Note that having memory paged out to disk is not always a bad thing. If memory pages are completely inactive, paging them out to disk can improve performance, because they are wasting RAM which could otherwise be used for disk cache. Once they are paged out and you stop watching movies, when needed they will be paged back in, automatically replacing the buffers and disk cache. You don't need to run
purge each time. Just let OS X manage the disk cache as it was designed to do.
For more information on this, consult the wikipedia article on paging, and the article on the Page cache.
Here's an article describing how swap works under Linux. WHile not 100% applicable to OS X, the concept is the same. I'll quote the relevant part:
When an application needs memory and all the RAM is fully occupied,
the kernel has two ways to free some memory at its disposal: it can
either reduce the disk cache in the RAM by eliminating the oldest data
or it may swap some less used portions (pages) of programs out to the
swap partition on disk. It is not easy to predict which method would
be more efficient. The kernel makes a choice by roughly guessing the
effectiveness of the two methods at a given instant, based on the
recent history of activity
Since you're watching a DVD or a movie, the most recently active pages of memory are the disk cache, so OS X decides to keep that in RAM and swap out pages of memory which have been inactive from before you started accessing the video files. Once you stop accessing video files and access the programs using the memory pages which were swapped out, the reverse is true: OS X will discard the disk cache containing the video data and replace it with the memory pages which it swapped out. Then your swap usage will decrease.
Here's a bit more information, specific to FreeBSD (which is similar to Mac OS X):
FreeBSD will use 'all of memory' for the disk cache. What this means
is that the 'free' bucket typically contains only a few pages in it.
If the system runs out, it can free up more pages from the cache
System activity works like this: When a program actively references a
page in a file on the disk (etc...) the page is brought into the
buffer cache via a physical I/O operation. It typically goes into the
'active' bucket. If a program stops referencing the page, the page
slowly migrates down into the inactive or cache buckets (depending on
whether it is dirty or not). Dirty pages are slowly 'cleaned' by
writing them to their backing store and moved from inactive to cache,
and cache pages are freed as necessary to maintain a minimum number of
truely free pages in the free bucket. These pages can still be
'cleaned' by allocating swap as their backing store, allowing them to
migrate through the buckets and eventually be reused.

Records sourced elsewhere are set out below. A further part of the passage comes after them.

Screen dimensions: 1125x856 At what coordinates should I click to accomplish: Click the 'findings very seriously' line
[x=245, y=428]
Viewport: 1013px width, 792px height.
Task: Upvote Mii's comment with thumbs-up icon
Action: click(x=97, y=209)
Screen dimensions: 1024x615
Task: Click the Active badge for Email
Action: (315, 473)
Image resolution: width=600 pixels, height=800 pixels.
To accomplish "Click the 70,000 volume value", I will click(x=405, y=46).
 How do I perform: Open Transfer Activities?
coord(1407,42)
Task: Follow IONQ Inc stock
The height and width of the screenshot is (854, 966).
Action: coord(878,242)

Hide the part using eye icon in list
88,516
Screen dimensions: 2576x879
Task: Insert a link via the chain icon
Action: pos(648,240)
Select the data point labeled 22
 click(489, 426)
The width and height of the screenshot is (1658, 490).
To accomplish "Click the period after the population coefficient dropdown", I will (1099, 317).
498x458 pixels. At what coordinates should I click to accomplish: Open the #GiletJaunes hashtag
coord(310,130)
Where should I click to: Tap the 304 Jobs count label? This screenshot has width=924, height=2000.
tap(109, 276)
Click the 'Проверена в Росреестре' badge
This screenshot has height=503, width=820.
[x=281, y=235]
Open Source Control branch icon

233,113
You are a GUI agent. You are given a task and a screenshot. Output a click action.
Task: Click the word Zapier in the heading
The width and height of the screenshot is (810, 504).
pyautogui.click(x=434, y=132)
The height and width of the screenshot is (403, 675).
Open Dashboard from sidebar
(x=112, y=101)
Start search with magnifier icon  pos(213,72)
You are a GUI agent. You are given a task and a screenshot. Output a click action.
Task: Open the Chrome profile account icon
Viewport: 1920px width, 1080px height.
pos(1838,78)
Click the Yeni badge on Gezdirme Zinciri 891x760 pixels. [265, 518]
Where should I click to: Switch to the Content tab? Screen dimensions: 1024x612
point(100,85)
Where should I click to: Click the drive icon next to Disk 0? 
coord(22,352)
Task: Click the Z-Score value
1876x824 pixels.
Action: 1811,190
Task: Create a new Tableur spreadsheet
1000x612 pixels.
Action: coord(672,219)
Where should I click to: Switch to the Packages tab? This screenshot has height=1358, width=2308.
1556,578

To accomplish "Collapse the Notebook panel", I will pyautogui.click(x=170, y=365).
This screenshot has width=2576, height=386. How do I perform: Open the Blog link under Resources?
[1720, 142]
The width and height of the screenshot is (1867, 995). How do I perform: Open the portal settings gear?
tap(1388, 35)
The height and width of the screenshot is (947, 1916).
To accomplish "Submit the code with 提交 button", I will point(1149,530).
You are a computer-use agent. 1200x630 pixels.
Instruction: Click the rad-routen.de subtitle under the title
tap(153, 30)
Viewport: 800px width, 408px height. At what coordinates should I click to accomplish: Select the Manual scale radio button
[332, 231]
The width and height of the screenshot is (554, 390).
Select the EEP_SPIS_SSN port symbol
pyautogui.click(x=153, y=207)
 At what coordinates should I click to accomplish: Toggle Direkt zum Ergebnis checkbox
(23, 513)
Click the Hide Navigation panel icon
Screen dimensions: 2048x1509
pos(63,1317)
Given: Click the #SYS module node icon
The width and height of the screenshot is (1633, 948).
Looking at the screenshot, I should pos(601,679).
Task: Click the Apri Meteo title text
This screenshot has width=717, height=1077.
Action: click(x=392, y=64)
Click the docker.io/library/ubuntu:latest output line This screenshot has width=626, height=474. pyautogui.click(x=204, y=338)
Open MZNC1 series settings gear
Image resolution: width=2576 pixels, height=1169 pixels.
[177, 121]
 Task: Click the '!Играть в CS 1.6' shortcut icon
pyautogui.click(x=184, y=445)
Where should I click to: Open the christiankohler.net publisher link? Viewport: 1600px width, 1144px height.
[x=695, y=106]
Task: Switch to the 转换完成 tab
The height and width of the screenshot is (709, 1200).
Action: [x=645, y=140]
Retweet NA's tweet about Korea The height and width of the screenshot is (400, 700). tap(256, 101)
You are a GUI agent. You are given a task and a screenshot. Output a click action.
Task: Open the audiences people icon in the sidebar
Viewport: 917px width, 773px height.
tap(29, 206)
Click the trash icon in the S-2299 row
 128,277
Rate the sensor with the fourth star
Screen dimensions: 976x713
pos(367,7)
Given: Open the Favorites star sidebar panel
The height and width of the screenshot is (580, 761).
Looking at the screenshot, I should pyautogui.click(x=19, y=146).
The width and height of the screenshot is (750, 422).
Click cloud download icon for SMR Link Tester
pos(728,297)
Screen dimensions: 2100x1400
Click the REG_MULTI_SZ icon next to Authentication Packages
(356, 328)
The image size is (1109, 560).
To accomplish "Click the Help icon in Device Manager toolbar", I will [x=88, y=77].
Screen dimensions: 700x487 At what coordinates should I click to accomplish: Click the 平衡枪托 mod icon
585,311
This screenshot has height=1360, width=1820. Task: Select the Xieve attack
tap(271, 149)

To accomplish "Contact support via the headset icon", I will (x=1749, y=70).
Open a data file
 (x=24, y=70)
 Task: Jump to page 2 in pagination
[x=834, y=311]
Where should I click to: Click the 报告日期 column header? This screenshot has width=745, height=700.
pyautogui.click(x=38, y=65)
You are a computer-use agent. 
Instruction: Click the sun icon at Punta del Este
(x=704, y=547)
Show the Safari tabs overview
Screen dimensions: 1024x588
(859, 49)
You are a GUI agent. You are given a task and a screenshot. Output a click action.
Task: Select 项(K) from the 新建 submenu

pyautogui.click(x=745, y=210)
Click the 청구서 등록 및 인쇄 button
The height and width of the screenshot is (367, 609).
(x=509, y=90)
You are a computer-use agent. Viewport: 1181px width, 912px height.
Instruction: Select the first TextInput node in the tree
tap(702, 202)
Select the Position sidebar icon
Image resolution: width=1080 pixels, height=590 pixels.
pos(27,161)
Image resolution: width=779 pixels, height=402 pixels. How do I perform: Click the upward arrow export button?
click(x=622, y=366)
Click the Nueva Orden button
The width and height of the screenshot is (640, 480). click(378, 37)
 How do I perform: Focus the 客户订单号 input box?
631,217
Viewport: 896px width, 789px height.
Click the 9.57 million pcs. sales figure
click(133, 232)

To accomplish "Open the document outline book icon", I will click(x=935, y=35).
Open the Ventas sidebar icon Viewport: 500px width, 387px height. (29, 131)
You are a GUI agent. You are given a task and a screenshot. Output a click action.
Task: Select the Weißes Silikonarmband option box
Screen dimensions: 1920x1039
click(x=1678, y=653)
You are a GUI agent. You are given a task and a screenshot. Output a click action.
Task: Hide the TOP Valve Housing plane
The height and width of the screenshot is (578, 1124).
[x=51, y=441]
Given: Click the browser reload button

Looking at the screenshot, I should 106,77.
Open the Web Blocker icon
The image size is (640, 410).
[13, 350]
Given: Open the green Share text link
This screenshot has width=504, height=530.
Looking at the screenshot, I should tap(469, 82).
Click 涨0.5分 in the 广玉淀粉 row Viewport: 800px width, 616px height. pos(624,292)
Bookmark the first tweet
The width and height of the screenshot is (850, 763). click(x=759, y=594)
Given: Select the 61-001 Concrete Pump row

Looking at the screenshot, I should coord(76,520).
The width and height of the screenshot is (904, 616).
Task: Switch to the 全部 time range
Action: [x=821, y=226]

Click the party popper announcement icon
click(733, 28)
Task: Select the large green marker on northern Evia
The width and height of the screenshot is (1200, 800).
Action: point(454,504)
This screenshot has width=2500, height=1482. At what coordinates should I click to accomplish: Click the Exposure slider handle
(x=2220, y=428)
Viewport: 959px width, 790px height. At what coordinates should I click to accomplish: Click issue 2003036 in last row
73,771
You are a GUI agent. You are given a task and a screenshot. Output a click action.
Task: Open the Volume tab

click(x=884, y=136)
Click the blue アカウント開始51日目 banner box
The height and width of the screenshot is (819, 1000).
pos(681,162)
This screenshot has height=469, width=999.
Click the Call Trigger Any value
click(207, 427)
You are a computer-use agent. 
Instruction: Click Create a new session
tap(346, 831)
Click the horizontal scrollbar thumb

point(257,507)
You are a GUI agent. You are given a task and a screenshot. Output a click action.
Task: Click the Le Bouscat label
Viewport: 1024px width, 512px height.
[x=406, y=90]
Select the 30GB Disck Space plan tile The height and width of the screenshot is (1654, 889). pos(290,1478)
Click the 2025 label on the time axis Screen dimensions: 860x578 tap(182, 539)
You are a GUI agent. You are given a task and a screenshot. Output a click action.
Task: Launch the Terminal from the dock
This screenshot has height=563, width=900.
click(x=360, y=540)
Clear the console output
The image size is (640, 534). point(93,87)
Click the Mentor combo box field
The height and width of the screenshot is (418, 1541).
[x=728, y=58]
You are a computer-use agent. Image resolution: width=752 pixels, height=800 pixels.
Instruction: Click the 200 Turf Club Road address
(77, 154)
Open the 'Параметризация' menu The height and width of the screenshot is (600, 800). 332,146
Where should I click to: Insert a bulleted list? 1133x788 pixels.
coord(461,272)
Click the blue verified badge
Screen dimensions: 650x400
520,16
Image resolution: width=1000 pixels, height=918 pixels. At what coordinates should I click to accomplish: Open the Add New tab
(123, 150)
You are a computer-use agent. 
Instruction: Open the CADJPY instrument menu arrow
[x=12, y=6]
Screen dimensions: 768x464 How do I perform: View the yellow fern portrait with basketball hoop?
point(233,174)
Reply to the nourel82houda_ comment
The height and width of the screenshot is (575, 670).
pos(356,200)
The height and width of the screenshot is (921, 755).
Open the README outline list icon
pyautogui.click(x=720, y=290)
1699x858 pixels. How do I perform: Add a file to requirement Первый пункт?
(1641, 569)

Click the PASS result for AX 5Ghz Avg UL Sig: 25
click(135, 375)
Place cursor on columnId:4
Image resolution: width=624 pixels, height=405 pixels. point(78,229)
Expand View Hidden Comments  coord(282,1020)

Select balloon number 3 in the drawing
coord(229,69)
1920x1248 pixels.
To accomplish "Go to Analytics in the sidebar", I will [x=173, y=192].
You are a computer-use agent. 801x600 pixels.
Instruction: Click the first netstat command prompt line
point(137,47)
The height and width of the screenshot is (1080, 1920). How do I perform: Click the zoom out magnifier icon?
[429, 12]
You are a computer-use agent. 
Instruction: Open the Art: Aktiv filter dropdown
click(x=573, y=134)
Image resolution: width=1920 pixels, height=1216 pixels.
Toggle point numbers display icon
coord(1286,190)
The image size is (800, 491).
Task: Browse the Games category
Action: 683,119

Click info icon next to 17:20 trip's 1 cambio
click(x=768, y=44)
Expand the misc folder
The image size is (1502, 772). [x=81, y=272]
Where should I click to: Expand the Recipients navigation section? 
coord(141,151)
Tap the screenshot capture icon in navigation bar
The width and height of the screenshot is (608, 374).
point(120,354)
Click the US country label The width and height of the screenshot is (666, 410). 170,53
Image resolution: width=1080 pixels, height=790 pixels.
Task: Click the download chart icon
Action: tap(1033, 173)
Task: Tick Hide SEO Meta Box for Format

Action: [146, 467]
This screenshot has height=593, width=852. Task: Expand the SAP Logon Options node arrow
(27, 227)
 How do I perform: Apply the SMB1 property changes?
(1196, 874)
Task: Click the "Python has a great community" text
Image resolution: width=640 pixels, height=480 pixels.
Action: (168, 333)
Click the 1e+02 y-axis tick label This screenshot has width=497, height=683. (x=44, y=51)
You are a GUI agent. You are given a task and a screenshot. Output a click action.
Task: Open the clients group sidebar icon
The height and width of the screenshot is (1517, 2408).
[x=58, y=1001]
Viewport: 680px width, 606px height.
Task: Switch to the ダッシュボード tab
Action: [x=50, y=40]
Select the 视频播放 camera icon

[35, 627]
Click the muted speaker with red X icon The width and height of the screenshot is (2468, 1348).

The VM buffer cache caches everything the underlying storage so, for
example, it will not only cache the data blocks associated with a file
but it will cache the inode blocks and bitmap blocks as well. Most
filesystem operations thus go very fast even for tripple-indirect
block lookups and such
FreeBSD has arguably some of the best swap code in existance. I
personally like it better then Linux's. Linux is lighter on swap, but
doesn't balance system memory resource utilization well under varying
load conditions. FreeBSD does.
FreeBSD notes the uselessness of existing pages in memory, and decides
that it might be advantageous to free memory (enabled by pushing pages
to swap), so that it can be used for more active purposes (such as
file buffering, or more program space.) It is a terrible waste to
keep unused pages around, for the notion of saving (cheap) disk
space. Since low level SWAP I/O can be faster, with less CPU overhead
than file I/O, it is likely desireable to push such unused pages out
so that they can be freed for use by higher overhead mechanisms.
(Emphasis mine, check that bolded part for specifically what you're asking about, that is, "Why is swap being used when I have inactive memory?)